During the quarter, Rest of the world contributed $5.66 billion in revenue, making up 11.1% of the total revenue. When compared to the consensus estimate of $5.52 billion, this meant a surprise of +2.61%. Looking back, Rest of the world contributed $5.08 billion, or 10.7%, in the previous quarter, and $4.52 billion, or 11.1%, in the same quarter of the previous year.
International Market Revenue Projections
Wall Street analysts expect Meta Platforms to report $58.43 billion in total revenue for the current fiscal quarter, indicating an increase of 20.8% from the year-ago quarter. Europe, Asia-Pacific and Rest of the world are expected to contribute 23.1% (translating to $13.5 billion), 25.2% ($14.75 billion), and 10.5% ($6.15 billion) to the total revenue, respectively.

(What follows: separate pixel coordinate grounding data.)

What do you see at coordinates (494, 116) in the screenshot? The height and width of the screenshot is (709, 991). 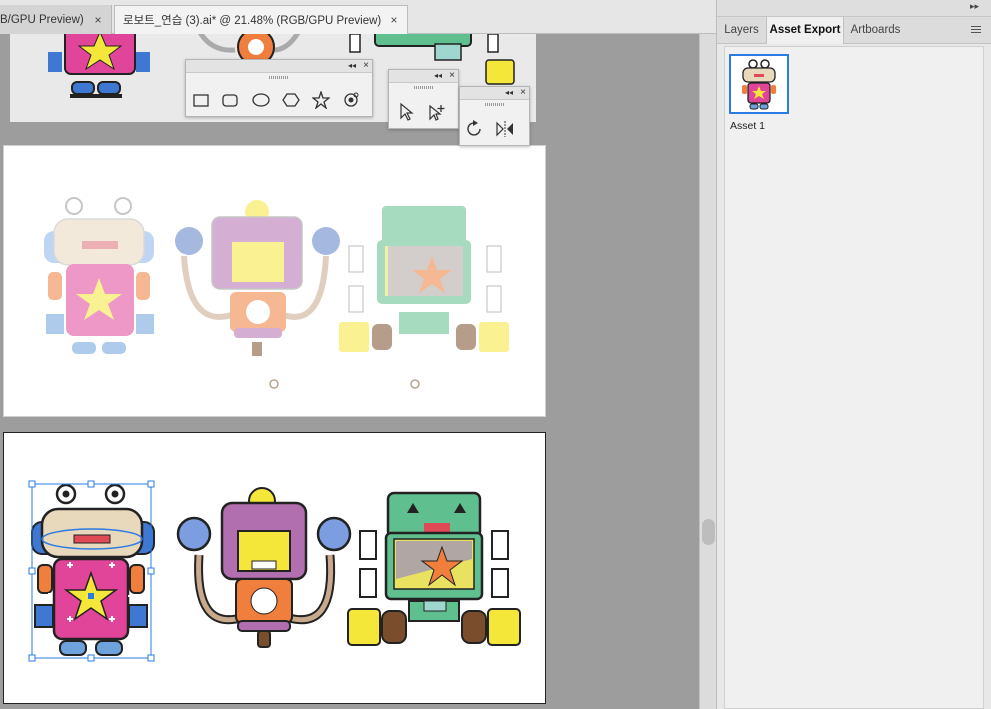 I see `transform-tools-panel: ◂◂ ×` at bounding box center [494, 116].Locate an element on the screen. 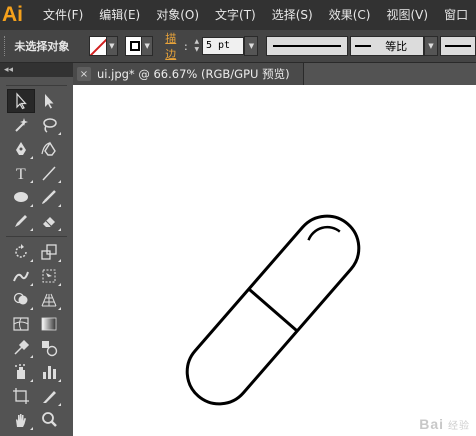  stroke-color-dropdown-icon: ▼ is located at coordinates (148, 46).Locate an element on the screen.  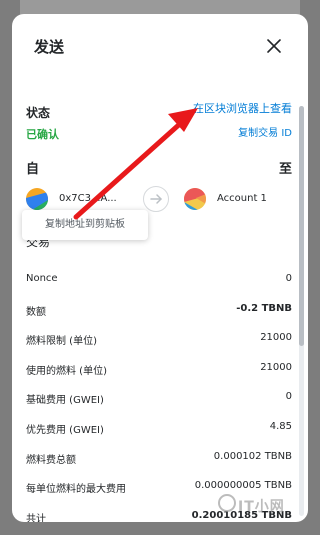
to-account-avatar is located at coordinates (195, 199).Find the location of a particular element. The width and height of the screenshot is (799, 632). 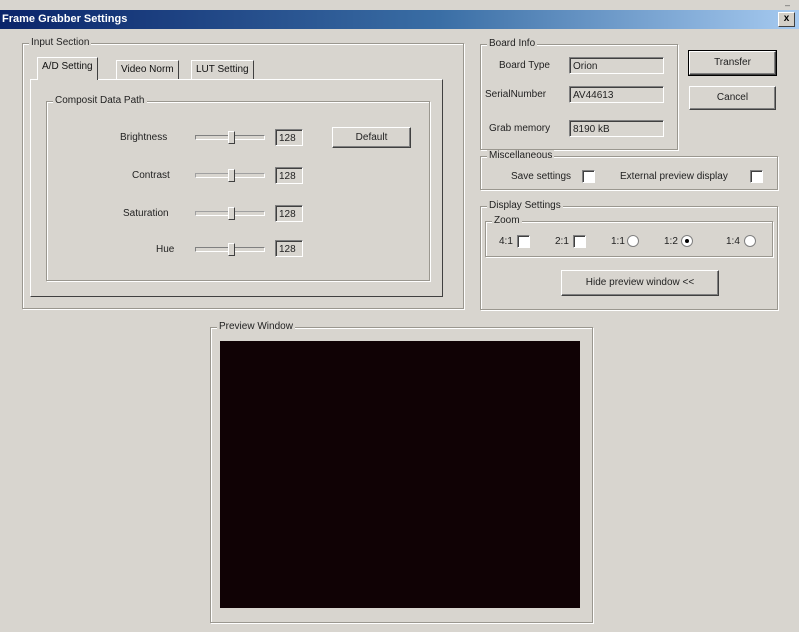

zoom-1-4-label: 1:4 is located at coordinates (733, 242).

For the full year, a total revenue of $198.22 billion is expected for the company, reflecting an increase of 20.5% from the year before. The revenues from Europe, Asia-Pacific and Rest of the world are expected to make up 23.1%, 26.4%, and 10.8% of this total, corresponding to $45.76 billion, $52.24 billion, and $21.33 billion, respectively.
In Conclusion
Relying on global markets for revenues presents both prospects and challenges for Meta Platforms. Therefore, scrutinizing its international revenue trends is key to effectively forecasting the company's future outlook.

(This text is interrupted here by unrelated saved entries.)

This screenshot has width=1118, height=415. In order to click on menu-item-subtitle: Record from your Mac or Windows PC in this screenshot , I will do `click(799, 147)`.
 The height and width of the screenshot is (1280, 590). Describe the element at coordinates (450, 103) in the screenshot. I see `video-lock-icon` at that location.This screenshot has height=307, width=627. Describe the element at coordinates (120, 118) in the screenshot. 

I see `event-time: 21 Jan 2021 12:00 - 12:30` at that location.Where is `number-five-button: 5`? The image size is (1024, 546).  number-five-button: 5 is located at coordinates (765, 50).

In an environment where global interconnections and geopolitical skirmishes are intensifying, Wall Street analysts keep a keen eye on these trends, particularly for firms with overseas operations, to adjust their earnings predictions. Moreover, a range of other aspects, including how a company fares in its home country, significantly affects these projections.
At Zacks, we place significant importance on a company's evolving earnings outlook. This is based on empirical evidence demonstrating its strong influence on a stock's short-term price movements. Invariably, there exists a positive relationship -- an upward revision in earnings estimates is typically mirrored by a rise in the stock price.
With an impressive externally audited track record, our proprietary stock rating tool - the Zacks Rank - harnesses the power of earnings estimate revisions and serves as an effective indicator of a stock's near-term price performance.
At present, Meta Platforms holds a Zacks Rank #3 (Hold). This ranking implies that its near-term performance might mirror the overall market movement. You can see the complete list of today's Zacks Rank #1 (Strong Buy) stocks here >>>> .
Exploring Recent Trends in Stock Price
The stock has witnessed a decline of 10.9% over the past month versus the Zacks S&P 500 composite's an increase of 2.1%. In the same interval, the Zacks Computer and Technology sector, to which Meta Platforms belongs, has registered an increase of 5.5%. Over the past three months, the company's shares saw a decrease of 16.7%, while the S&P 500 increased by 10.3%. In comparison, the sector experienced an increase of 18.8% during this timeframe.